Lecture 18: Microarray analysis in GEO and in R

Outline:
  • Lab 3 (brief discussion of the solution)
  • Microarray analysis
  • NCBI GEO to get microarray data
  • Microarray analysis in R
In the news:
New view of tumors' evolution: Sequencing of cancer cell genomes reveals potential new drug targets for an aggressive type of lung cancer


Microarray analysis principles:
  • After a complicated process of transformation and normalization (which everyone does differently), experimental data is reduced to a table of probes x expression
  • The expression levels only have meaning within a single series which have been normalized in the same way. 
  • Get results as a table of probes x expression (may or may not be expressed in terms of logs)
  • Three standard approaches:
    • Differential expression: Pick a pair of experimental conditions represented by the experiment and see which genes have significantly different expression levels.
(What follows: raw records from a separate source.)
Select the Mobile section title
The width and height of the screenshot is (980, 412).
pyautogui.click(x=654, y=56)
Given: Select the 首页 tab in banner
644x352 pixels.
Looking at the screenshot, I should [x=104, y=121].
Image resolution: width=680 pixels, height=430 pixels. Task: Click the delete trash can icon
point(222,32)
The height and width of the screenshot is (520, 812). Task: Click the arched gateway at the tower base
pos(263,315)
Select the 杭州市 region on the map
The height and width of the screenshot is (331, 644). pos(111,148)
This allows you to discover which genes might be relevant or contribute to behavior in a particular experimental condition. Also look at whether any of these genes share common characteristics to infer mechanisms.
    • Gene profile clusters: Treat expression values for each gene (over samples) as a vector and find vectors that are most correlated by clustering. Genes grouped in the same clusters may share a pathway (because they are up-regulated or down-regulated together. Also look for what these groups have in common.
    • Models of gene expression: Fit expression of gene or groups of genes to linear model based on factors.  Fit sample vectors to a linear model based to find model of gene factors.
Benchmarked microarray results across platforms and labs and analysis methods.
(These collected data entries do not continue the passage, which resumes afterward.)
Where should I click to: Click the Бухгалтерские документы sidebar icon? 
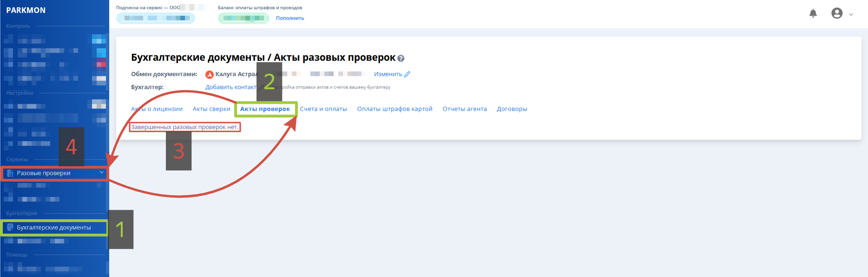pyautogui.click(x=10, y=228)
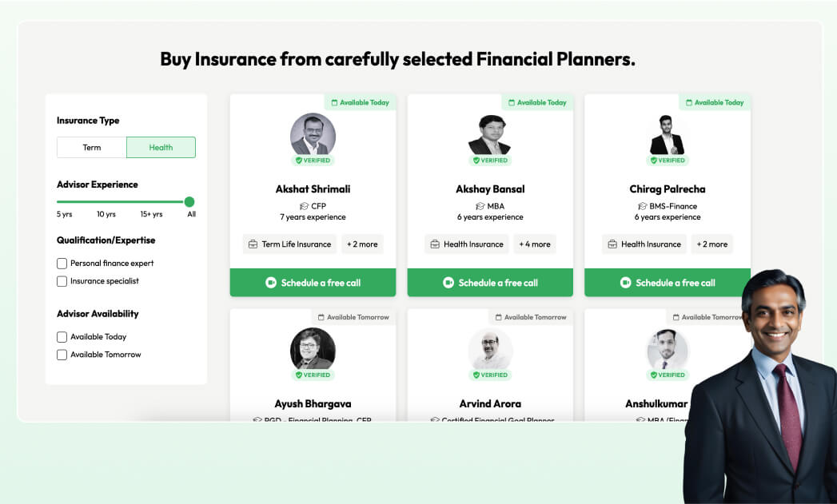This screenshot has height=504, width=837.
Task: Click the Advisor Experience slider handle
Action: (x=189, y=201)
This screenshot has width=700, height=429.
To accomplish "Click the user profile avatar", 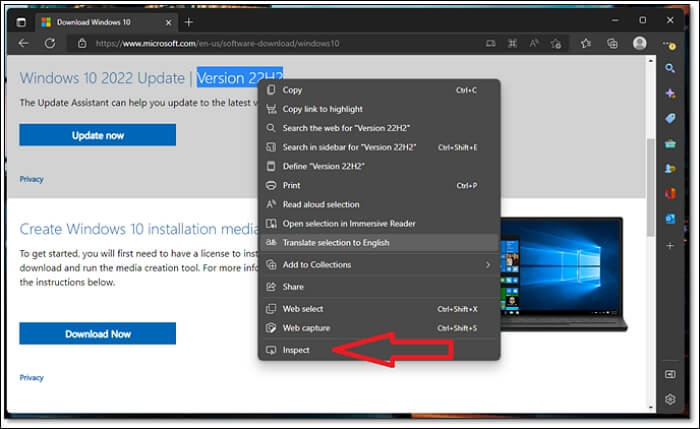I will [x=640, y=43].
Affymetrix is one of the main platforms. More recently Illumina  and to some extent Aligent platforms have become very popular.

Note: We will focus on Affymetrix platforms -- most deposited and consistent data so far. Generally we will stick to platforms GPL96 (human), GPL570 (human) GPL1261 (mouse).

Microarray analysis: 
There's so much stuff -- how do we access it all?  
Problems: 
  • Data that is deposited in GEO has little quality control.
  • Huge variation in results based on processing. 
  • Must take care to normalize all of the arrays that you are combining in the same way.
Some resources for R packages:
affy: http://www.bioconductor.org/packages/release/bioc/vignettes/affy/inst/doc/affy.pdf

SQL tutorials:

Preliminaries (if you haven't already done so)
source("http://bioconductor.org/biocLite.R")
biocLite()
biocLite("GEOmetadb")library(GEOmetadb)
if(!file.exists('GEOmetadb.sqlite')) {
getSQLiteFile()
}


Example 1: Connect to the local GEOmetadb metadata database
library(GEOmetadab)
con <- dbConnect(SQLite(),'GEOmetadb.sqlite')

Example 2: Get a list of the tables
dbListTables(con)

Example 3: Get a list of the column names in the GDS table and the GDS_SUBSET tables
dbListFields(con, 'gds')
dbListFields(con, 'gds_subset')
sqliteQuickSQL(con, 'PRAGMA TABLE_INFO(gds_subset)')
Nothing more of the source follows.